One Play: Why NBA teams had no answer for Utah Jazz duo John Stockton and Karl Malone

Scott Rafferty

One Play: Why NBA teams had no answer for Utah Jazz duo John Stockton and Karl Malone image

Welcome to "One Play!" Throughout the 2019-20 NBA season, our NBA.com Staff will break down certain possessions from certain games and peel back the curtains to reveal its bigger meaning.

Today, John Stockton and Karl Malone take the spotlight.

Context: Starting on Monday, we're taking this week to look at some of the greatest duos in NBA history.

They won't go down as the greatest one-two punch of all-time, but you can't talk about the league's most iconic duos without mentioning Stockton and Malone.

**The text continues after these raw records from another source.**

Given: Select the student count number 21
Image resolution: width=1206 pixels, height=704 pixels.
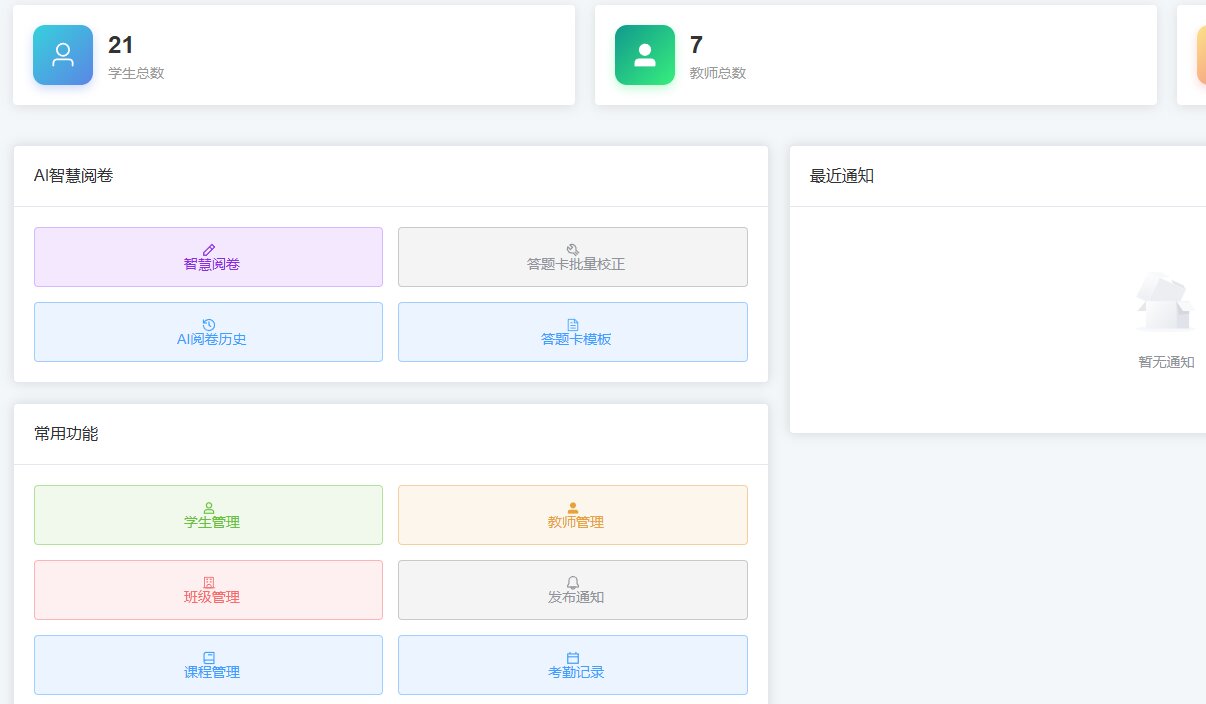Looking at the screenshot, I should point(121,45).
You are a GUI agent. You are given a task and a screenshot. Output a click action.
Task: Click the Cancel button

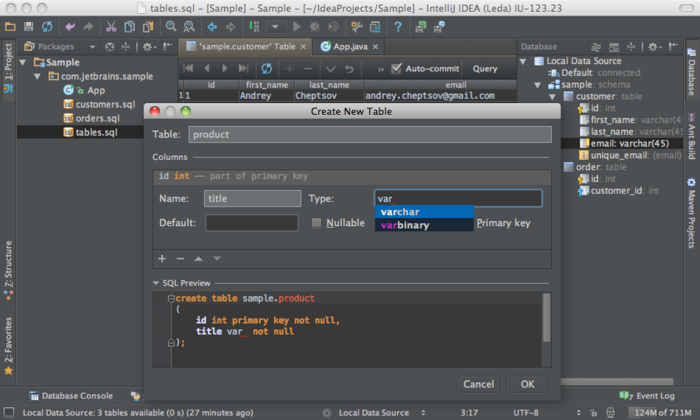[478, 384]
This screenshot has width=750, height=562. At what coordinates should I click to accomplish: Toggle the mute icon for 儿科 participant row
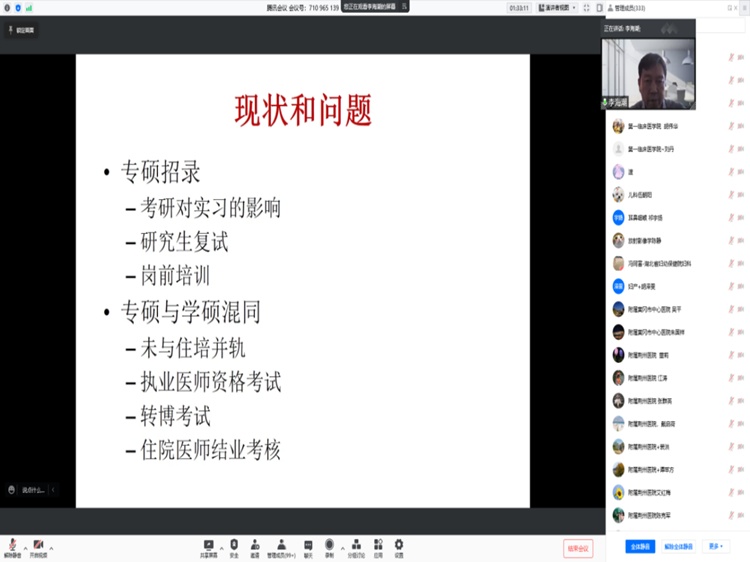730,194
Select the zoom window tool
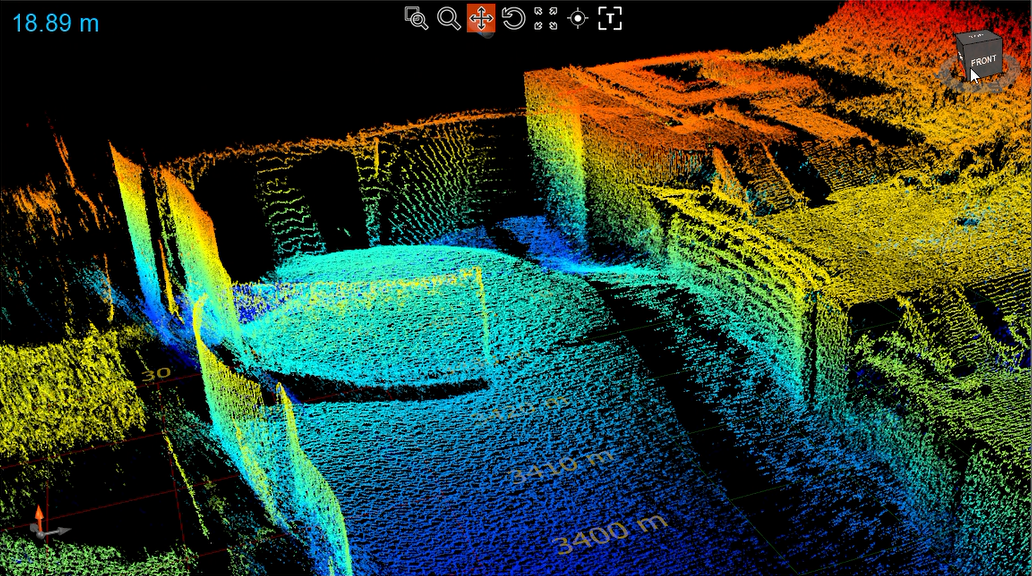This screenshot has height=576, width=1032. click(416, 18)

Stockton and Malone dominated the league for nearly two decades as teammates on the Utah Jazz. While they were unable to win a championship together — they came up short in the NBA Finals twice, both times against Michael Jordan and the Chicago Bulls — they're recognized as some of the best players to have ever graced the hardwood, especially at their respective positions. Stockton is often viewed as the ultimate point guard and there is only one player in NBA history who has ever scored more points in their career than Malone.

On the strength of Stockton's passing and Malone's scoring, the two formed arguably the most feared pick-and-roll tandem in league history.

The play: There are hundreds of Stockton and Malone pick-and-rolls you can pick from to illustrate what made them special, but here's one from 2002-03, the duo's final season together when they were still causing headaches for opposing teams.

Breakdown: Trailing the Minnesota Timberwolves by four points with under three minutes remaining in the fourth quarter, the Jazz turn towards their time-tested bread and butter.

What's interesting about Stockton and Malone is that they ran almost all of their pick-and-rolls inside the 3-point line, basically at the free throw line extended. That's quite different from how teams run pick-and-rolls nowadays. For players like Damian Lillard, Luka Doncic and Stephen Curry, they often have the big man set the screen beyond the 3-point line so they can walk into a pull-up 3-pointer if their defender drops underneath the screen.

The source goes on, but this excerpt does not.